» **DIRECTIONS**:
Repeat the material in full. Keep every line exactly as it is.

── RECORDS TO PROCESS

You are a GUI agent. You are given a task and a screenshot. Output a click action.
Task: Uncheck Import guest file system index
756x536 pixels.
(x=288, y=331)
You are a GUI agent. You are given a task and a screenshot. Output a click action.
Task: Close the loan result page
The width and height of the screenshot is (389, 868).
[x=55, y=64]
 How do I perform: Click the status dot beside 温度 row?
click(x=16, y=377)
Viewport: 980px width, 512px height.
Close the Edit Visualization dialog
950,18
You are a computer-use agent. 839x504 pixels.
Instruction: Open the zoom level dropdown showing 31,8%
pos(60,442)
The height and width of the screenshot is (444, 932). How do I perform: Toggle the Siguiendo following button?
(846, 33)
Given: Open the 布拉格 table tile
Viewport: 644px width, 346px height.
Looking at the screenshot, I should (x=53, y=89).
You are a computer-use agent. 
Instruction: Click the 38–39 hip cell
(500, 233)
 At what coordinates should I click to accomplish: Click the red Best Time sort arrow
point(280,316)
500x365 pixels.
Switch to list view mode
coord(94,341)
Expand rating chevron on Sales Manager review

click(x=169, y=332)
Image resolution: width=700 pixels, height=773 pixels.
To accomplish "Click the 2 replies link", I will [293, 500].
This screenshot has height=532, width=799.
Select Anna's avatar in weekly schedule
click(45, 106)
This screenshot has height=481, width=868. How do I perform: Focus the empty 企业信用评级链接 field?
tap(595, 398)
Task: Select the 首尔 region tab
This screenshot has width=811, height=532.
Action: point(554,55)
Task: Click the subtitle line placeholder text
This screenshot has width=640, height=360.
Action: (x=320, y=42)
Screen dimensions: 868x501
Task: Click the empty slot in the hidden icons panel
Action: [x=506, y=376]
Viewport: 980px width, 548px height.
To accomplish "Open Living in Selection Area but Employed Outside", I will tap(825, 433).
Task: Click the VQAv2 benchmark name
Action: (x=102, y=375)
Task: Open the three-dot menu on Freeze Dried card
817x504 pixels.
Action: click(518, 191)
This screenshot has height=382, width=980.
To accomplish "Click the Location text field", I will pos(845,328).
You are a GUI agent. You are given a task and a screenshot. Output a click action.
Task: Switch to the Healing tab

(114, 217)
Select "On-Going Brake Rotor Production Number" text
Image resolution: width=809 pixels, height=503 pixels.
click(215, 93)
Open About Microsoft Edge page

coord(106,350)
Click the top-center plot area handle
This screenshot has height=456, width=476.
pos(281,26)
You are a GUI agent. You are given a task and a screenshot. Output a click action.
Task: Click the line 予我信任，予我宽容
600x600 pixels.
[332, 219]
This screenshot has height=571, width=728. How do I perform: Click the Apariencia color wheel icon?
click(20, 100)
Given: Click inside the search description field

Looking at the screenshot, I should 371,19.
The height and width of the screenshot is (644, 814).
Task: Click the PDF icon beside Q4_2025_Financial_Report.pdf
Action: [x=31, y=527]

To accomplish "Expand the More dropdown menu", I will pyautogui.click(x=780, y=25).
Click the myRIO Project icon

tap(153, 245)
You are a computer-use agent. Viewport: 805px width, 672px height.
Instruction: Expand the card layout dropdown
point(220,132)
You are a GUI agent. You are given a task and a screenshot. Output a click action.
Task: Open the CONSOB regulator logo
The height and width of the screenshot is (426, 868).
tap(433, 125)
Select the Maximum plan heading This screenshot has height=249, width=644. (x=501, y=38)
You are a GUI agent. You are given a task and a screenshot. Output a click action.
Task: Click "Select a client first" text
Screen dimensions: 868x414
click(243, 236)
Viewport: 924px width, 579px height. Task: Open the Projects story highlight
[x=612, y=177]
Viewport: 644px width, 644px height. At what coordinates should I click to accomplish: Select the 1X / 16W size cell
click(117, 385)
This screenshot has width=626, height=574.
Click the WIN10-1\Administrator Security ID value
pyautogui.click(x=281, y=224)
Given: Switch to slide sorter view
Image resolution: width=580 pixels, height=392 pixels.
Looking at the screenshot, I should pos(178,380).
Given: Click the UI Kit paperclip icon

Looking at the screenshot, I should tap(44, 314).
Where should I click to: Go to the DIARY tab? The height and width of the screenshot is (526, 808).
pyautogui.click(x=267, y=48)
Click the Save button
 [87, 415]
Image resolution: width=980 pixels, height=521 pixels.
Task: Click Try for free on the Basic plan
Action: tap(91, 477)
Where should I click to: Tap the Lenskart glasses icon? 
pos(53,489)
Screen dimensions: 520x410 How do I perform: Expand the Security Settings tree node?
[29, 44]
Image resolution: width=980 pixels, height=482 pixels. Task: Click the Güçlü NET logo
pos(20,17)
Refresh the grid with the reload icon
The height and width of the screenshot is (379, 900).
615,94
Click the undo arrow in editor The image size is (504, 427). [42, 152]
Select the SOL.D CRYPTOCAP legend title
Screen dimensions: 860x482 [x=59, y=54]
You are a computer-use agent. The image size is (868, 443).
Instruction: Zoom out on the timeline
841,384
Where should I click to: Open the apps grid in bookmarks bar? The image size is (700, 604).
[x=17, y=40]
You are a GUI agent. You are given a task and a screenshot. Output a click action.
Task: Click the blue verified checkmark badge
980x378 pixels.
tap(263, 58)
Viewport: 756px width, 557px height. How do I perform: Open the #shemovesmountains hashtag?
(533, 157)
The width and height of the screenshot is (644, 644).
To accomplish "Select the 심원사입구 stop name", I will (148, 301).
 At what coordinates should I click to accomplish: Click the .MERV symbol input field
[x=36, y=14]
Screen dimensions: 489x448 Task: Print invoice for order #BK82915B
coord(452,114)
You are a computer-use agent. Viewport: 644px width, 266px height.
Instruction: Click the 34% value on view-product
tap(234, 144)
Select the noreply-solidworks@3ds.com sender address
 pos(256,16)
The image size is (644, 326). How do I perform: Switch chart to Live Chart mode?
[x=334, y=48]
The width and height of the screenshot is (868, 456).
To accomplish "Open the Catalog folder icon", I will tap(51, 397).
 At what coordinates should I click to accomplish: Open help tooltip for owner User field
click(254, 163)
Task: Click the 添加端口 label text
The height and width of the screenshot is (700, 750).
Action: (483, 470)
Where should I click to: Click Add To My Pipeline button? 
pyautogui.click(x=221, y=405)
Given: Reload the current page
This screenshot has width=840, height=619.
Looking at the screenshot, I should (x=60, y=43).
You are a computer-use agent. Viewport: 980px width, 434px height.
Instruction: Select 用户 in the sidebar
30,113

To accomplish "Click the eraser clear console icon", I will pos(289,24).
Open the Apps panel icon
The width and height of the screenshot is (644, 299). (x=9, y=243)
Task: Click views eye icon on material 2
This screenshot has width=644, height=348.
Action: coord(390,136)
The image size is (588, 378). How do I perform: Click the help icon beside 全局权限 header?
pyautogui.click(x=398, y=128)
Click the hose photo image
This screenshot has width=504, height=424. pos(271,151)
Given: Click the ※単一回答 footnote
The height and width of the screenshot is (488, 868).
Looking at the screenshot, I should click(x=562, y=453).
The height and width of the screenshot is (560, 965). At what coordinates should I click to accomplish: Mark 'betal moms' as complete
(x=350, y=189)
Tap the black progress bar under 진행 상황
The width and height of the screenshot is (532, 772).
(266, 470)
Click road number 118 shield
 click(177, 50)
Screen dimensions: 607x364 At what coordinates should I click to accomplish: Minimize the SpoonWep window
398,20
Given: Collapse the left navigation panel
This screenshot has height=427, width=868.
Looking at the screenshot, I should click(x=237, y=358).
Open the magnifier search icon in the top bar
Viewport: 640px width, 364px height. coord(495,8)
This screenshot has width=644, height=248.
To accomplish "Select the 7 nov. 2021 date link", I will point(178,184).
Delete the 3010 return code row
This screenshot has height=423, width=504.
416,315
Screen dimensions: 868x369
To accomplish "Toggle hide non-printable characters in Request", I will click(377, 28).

────

» **WRITTEN SOLUTION**:
You are a GUI agent. You are given a task and a screenshot. Output a click action.
Task: Uncheck Import guest file system index
756x536 pixels.
(x=288, y=331)
You are a GUI agent. You are given a task and a screenshot. Output a click action.
Task: Close the loan result page
The width and height of the screenshot is (389, 868).
[x=55, y=64]
 How do I perform: Click the status dot beside 温度 row?
click(x=16, y=377)
Viewport: 980px width, 512px height.
Close the Edit Visualization dialog
950,18
You are a computer-use agent. 839x504 pixels.
Instruction: Open the zoom level dropdown showing 31,8%
pos(60,442)
The height and width of the screenshot is (444, 932). How do I perform: Toggle the Siguiendo following button?
(846, 33)
Given: Open the 布拉格 table tile
Viewport: 644px width, 346px height.
Looking at the screenshot, I should (x=53, y=89).
You are a computer-use agent. 
Instruction: Click the 38–39 hip cell
(500, 233)
 At what coordinates should I click to accomplish: Click the red Best Time sort arrow
point(280,316)
500x365 pixels.
Switch to list view mode
coord(94,341)
Expand rating chevron on Sales Manager review

click(x=169, y=332)
Image resolution: width=700 pixels, height=773 pixels.
To accomplish "Click the 2 replies link", I will [293, 500].
This screenshot has height=532, width=799.
Select Anna's avatar in weekly schedule
click(45, 106)
This screenshot has height=481, width=868. How do I perform: Focus the empty 企业信用评级链接 field?
tap(595, 398)
Task: Select the 首尔 region tab
This screenshot has width=811, height=532.
Action: point(554,55)
Task: Click the subtitle line placeholder text
This screenshot has width=640, height=360.
Action: (x=320, y=42)
Screen dimensions: 868x501
Task: Click the empty slot in the hidden icons panel
Action: [x=506, y=376]
Viewport: 980px width, 548px height.
To accomplish "Open Living in Selection Area but Employed Outside", I will tap(825, 433).
Task: Click the VQAv2 benchmark name
Action: (x=102, y=375)
Task: Open the three-dot menu on Freeze Dried card
817x504 pixels.
Action: click(518, 191)
This screenshot has height=382, width=980.
To accomplish "Click the Location text field", I will pos(845,328).
You are a GUI agent. You are given a task and a screenshot. Output a click action.
Task: Switch to the Healing tab

(114, 217)
Select "On-Going Brake Rotor Production Number" text
Image resolution: width=809 pixels, height=503 pixels.
click(215, 93)
Open About Microsoft Edge page

coord(106,350)
Click the top-center plot area handle
This screenshot has height=456, width=476.
pos(281,26)
You are a GUI agent. You are given a task and a screenshot. Output a click action.
Task: Click the line 予我信任，予我宽容
600x600 pixels.
[332, 219]
This screenshot has height=571, width=728. How do I perform: Click the Apariencia color wheel icon?
click(20, 100)
Given: Click inside the search description field

Looking at the screenshot, I should 371,19.
The height and width of the screenshot is (644, 814).
Task: Click the PDF icon beside Q4_2025_Financial_Report.pdf
Action: [x=31, y=527]

To accomplish "Expand the More dropdown menu", I will pyautogui.click(x=780, y=25).
Click the myRIO Project icon

tap(153, 245)
You are a computer-use agent. Viewport: 805px width, 672px height.
Instruction: Expand the card layout dropdown
point(220,132)
You are a GUI agent. You are given a task and a screenshot. Output a click action.
Task: Open the CONSOB regulator logo
The height and width of the screenshot is (426, 868).
tap(433, 125)
Select the Maximum plan heading This screenshot has height=249, width=644. (x=501, y=38)
You are a GUI agent. You are given a task and a screenshot. Output a click action.
Task: Click "Select a client first" text
Screen dimensions: 868x414
click(243, 236)
Viewport: 924px width, 579px height. Task: Open the Projects story highlight
[x=612, y=177]
Viewport: 644px width, 644px height. At what coordinates should I click to accomplish: Select the 1X / 16W size cell
click(117, 385)
This screenshot has width=626, height=574.
Click the WIN10-1\Administrator Security ID value
pyautogui.click(x=281, y=224)
Given: Switch to slide sorter view
Image resolution: width=580 pixels, height=392 pixels.
Looking at the screenshot, I should pos(178,380).
Given: Click the UI Kit paperclip icon

Looking at the screenshot, I should tap(44, 314).
Where should I click to: Go to the DIARY tab? The height and width of the screenshot is (526, 808).
pyautogui.click(x=267, y=48)
Click the Save button
 [87, 415]
Image resolution: width=980 pixels, height=521 pixels.
Task: Click Try for free on the Basic plan
Action: tap(91, 477)
Where should I click to: Tap the Lenskart glasses icon? 
pos(53,489)
Screen dimensions: 520x410 How do I perform: Expand the Security Settings tree node?
[29, 44]
Image resolution: width=980 pixels, height=482 pixels. Task: Click the Güçlü NET logo
pos(20,17)
Refresh the grid with the reload icon
The height and width of the screenshot is (379, 900).
615,94
Click the undo arrow in editor The image size is (504, 427). [42, 152]
Select the SOL.D CRYPTOCAP legend title
Screen dimensions: 860x482 [x=59, y=54]
You are a computer-use agent. The image size is (868, 443).
Instruction: Zoom out on the timeline
841,384
Where should I click to: Open the apps grid in bookmarks bar? The image size is (700, 604).
[x=17, y=40]
You are a GUI agent. You are given a task and a screenshot. Output a click action.
Task: Click the blue verified checkmark badge
980x378 pixels.
tap(263, 58)
Viewport: 756px width, 557px height. How do I perform: Open the #shemovesmountains hashtag?
(533, 157)
The width and height of the screenshot is (644, 644).
To accomplish "Select the 심원사입구 stop name", I will (148, 301).
 At what coordinates should I click to accomplish: Click the .MERV symbol input field
[x=36, y=14]
Screen dimensions: 489x448 Task: Print invoice for order #BK82915B
coord(452,114)
You are a computer-use agent. Viewport: 644px width, 266px height.
Instruction: Click the 34% value on view-product
tap(234, 144)
Select the noreply-solidworks@3ds.com sender address
 pos(256,16)
The image size is (644, 326). How do I perform: Switch chart to Live Chart mode?
[x=334, y=48]
The width and height of the screenshot is (868, 456).
To accomplish "Open the Catalog folder icon", I will tap(51, 397).
 At what coordinates should I click to accomplish: Open help tooltip for owner User field
click(254, 163)
Task: Click the 添加端口 label text
The height and width of the screenshot is (700, 750).
Action: (483, 470)
Where should I click to: Click Add To My Pipeline button? 
pyautogui.click(x=221, y=405)
Given: Reload the current page
This screenshot has width=840, height=619.
Looking at the screenshot, I should (x=60, y=43).
You are a computer-use agent. Viewport: 980px width, 434px height.
Instruction: Select 用户 in the sidebar
30,113

To accomplish "Click the eraser clear console icon", I will pos(289,24).
Open the Apps panel icon
The width and height of the screenshot is (644, 299). (x=9, y=243)
Task: Click views eye icon on material 2
This screenshot has width=644, height=348.
Action: coord(390,136)
The image size is (588, 378). How do I perform: Click the help icon beside 全局权限 header?
pyautogui.click(x=398, y=128)
Click the hose photo image
This screenshot has width=504, height=424. pos(271,151)
Given: Click the ※単一回答 footnote
The height and width of the screenshot is (488, 868).
Looking at the screenshot, I should click(x=562, y=453).
The height and width of the screenshot is (560, 965). At what coordinates should I click to accomplish: Mark 'betal moms' as complete
(x=350, y=189)
Tap the black progress bar under 진행 상황
The width and height of the screenshot is (532, 772).
(266, 470)
Click road number 118 shield
 click(177, 50)
Screen dimensions: 607x364 At what coordinates should I click to accomplish: Minimize the SpoonWep window
398,20
Given: Collapse the left navigation panel
This screenshot has height=427, width=868.
Looking at the screenshot, I should click(x=237, y=358).
Open the magnifier search icon in the top bar
Viewport: 640px width, 364px height. coord(495,8)
This screenshot has width=644, height=248.
To accomplish "Select the 7 nov. 2021 date link", I will point(178,184).
Delete the 3010 return code row
This screenshot has height=423, width=504.
416,315
Screen dimensions: 868x369
To accomplish "Toggle hide non-printable characters in Request", I will click(377, 28).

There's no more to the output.